22/ХІІ. Ездил за это время в Москву с Ильиным и Маршаком на пленум ВЛКСМ. В Кремле. Нет перчаток, рваное пальто, разные калоши, унижение и боль. Бессонница. Моя дикая речь в защиту сказки. Старость моя и обида. И мука, оттого что я загряз в Николае Успенском — который связал меня по рукам и ногам. Ярмо «Академии», накинутое на меня всеми редактурами, отбивающими у меня возможность писать. Вернулся: опять насточертевший Некрасов, одиночество, каторга подневольной работы. 5 дней тому назад был у Федина{7}. Потолстел до неузнаваемости. И смеется по-другому — механически. Вообще вся вежливость и все жесты машинные. Одет чудно: плечи подняты, джемпер узорчатый. Всякий приходящий раньше всего изумлялся его пиджаку, потом рассматривал заграничные книги (Ромэн Роллан, Горький идр.), потом спрашивал: «Ну что кризис?» И каждому он отвечал заученным механически-вежливым голосом. Но то, что он говорит, очень искренне. «В Луге я и одна американочка вышли в буфет (поразили больничные зеленые лица), стоял в очередях за ложкой, за стаканом, ничего не достал, поезд тронулся, я впопыхах попал не в немецкий вагон, а в наш жесткий — и взял меня ужас: грязно, уныло, мрачно. Я еще ничего не видел (сижу дома из-за слякотной зимы, жду снега, чтобы уехать в Детское, я ведь меняю квартиру), но все похудели, осунулись… и этот тиф…» — и, словом, начались разговоры, совсем не похожие на те интервью, которые он дал по приезде в газеты.

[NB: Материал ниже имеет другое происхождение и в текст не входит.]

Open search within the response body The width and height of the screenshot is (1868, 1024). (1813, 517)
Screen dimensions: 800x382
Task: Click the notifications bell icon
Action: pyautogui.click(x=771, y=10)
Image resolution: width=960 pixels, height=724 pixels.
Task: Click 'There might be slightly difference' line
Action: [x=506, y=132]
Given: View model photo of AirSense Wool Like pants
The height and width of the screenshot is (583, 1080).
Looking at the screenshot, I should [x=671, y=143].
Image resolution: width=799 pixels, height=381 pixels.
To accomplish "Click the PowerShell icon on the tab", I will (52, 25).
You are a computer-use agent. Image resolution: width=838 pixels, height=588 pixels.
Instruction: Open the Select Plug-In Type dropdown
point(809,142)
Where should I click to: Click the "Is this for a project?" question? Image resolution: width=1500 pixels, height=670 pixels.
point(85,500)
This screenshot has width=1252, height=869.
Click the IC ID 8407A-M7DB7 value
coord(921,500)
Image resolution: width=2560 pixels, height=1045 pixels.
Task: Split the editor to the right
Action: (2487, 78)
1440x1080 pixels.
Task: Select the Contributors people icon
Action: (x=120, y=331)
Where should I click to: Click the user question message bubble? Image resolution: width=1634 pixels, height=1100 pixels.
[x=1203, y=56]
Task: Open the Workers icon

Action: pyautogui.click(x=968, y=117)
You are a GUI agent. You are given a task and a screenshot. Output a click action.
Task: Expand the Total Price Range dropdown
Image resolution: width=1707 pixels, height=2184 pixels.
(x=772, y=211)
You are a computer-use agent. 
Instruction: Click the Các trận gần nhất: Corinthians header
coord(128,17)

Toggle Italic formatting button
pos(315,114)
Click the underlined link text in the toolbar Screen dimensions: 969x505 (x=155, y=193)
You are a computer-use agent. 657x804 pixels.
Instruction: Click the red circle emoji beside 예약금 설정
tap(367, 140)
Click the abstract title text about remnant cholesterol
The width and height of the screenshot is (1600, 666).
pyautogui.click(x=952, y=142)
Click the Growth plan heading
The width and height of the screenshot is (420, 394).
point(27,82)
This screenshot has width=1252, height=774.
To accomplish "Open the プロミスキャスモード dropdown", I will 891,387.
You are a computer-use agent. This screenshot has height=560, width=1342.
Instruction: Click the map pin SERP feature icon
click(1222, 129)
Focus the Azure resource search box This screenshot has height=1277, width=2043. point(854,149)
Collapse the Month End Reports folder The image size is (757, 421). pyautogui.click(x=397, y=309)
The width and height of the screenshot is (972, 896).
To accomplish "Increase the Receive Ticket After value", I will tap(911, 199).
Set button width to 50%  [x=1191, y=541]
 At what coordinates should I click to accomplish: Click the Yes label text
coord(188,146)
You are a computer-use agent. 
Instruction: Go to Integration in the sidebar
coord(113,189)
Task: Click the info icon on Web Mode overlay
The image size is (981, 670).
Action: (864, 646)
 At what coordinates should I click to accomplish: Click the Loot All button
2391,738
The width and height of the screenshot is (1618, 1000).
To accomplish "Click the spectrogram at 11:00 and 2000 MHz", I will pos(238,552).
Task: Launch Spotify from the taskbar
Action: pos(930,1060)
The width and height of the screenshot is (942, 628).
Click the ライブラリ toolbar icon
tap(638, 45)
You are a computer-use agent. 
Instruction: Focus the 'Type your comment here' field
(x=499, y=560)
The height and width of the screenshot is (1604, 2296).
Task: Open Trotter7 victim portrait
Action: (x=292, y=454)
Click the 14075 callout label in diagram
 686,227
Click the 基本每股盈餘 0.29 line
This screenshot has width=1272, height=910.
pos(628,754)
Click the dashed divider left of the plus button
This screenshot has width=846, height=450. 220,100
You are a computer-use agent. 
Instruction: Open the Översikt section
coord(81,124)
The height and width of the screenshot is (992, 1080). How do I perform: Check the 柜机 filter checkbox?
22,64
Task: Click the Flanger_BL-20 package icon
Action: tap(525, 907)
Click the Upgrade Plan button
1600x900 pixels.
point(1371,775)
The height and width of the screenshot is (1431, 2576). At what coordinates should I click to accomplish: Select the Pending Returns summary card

23/ХІІ. Сегодня утром пришел ко мне Шкловский. Рассказывал о своей поездке к брату — который сослан на принудительные работы куда-то на Север. М.Б. накинулась на него из-за Тынянова: — Да как вы смели напасть на «Восковую персону»? И в какое время — когда все со всех сторон травили Тынянова? Вы, лучший друг.

Шкловский оправдывался: — Во-первых, Тынянова никогда не травили. Бубнов дал распоряжение печати не трогать Тынянова. Я не только Тынянова, я Горького обличил в свое время, — и т. д.